Brief
The job is to output each record exactly as it stands, pictures excluded.

(Stored data entries)
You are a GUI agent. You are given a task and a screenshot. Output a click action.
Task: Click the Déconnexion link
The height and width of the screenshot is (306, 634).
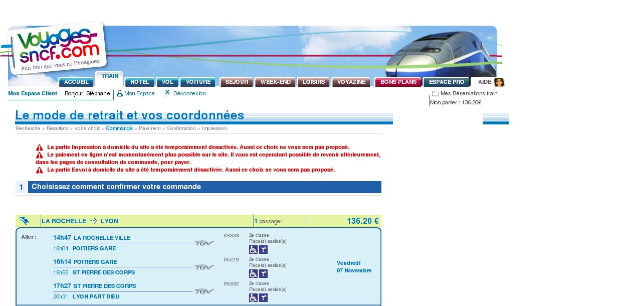tap(189, 94)
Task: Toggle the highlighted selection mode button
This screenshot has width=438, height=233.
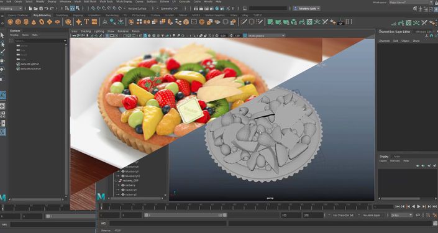Action: tap(72, 9)
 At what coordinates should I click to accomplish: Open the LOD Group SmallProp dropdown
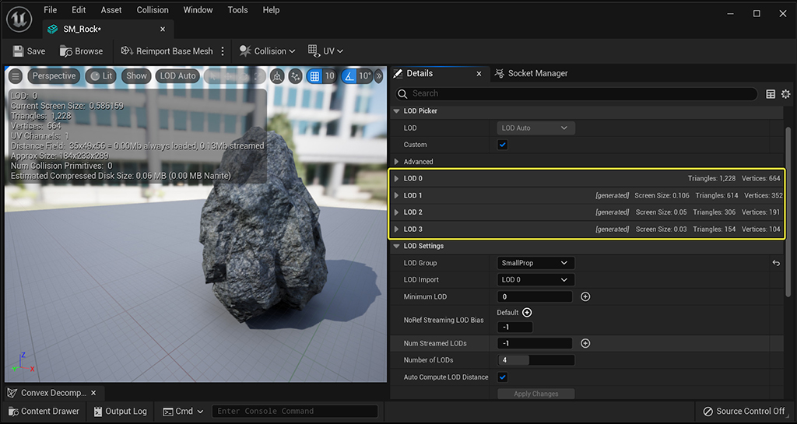[535, 263]
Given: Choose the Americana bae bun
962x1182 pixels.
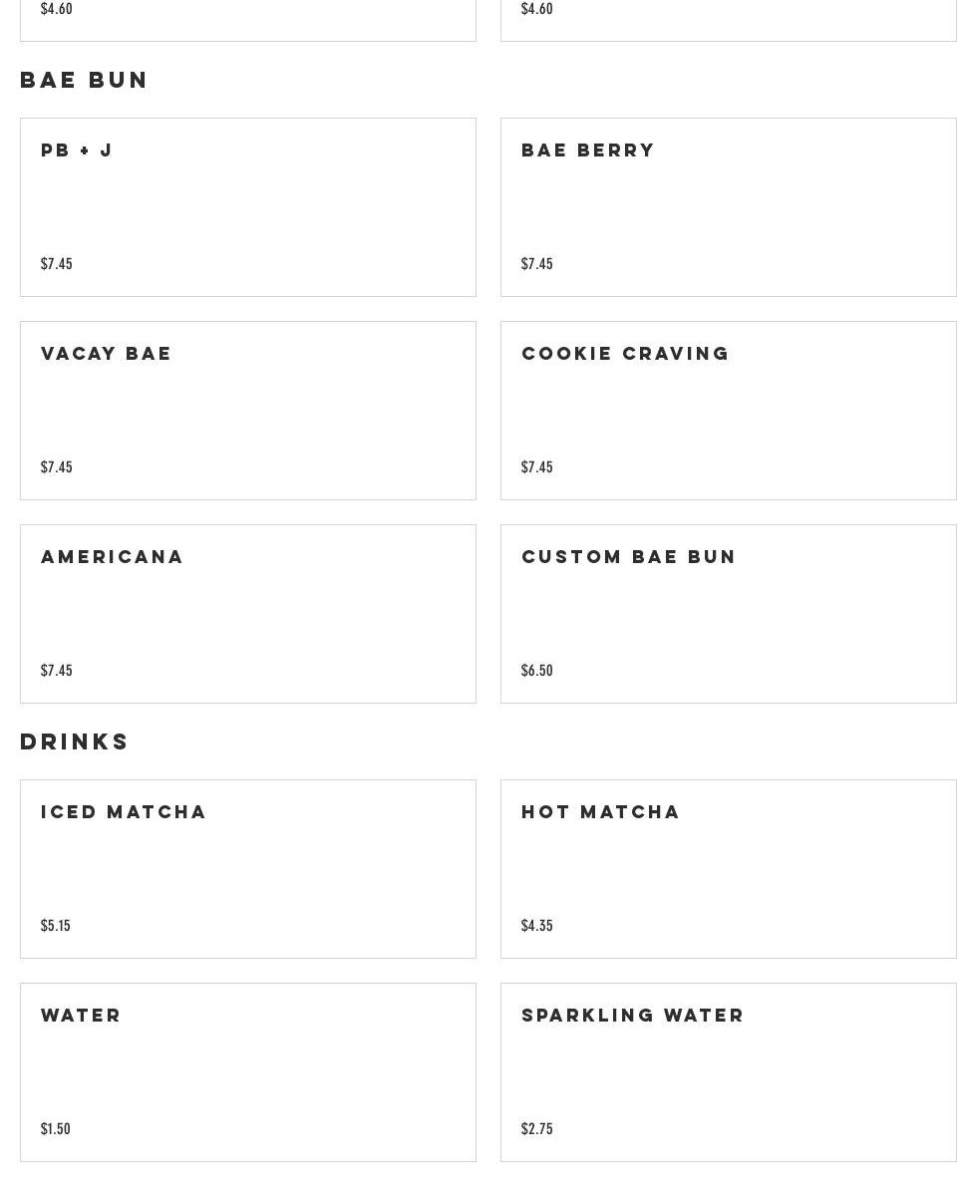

Answer area
You are a GUI agent. You are given a task and a screenshot. Output a click action.
Task: Click the Déconnexion link
The height and width of the screenshot is (306, 634).
tap(189, 94)
Task: Toggle the highlighted selection mode button
This screenshot has width=438, height=233.
Action: tap(72, 9)
 At what coordinates should I click to accomplish: Open the LOD Group SmallProp dropdown
[535, 263]
Given: Choose the Americana bae bun
962x1182 pixels.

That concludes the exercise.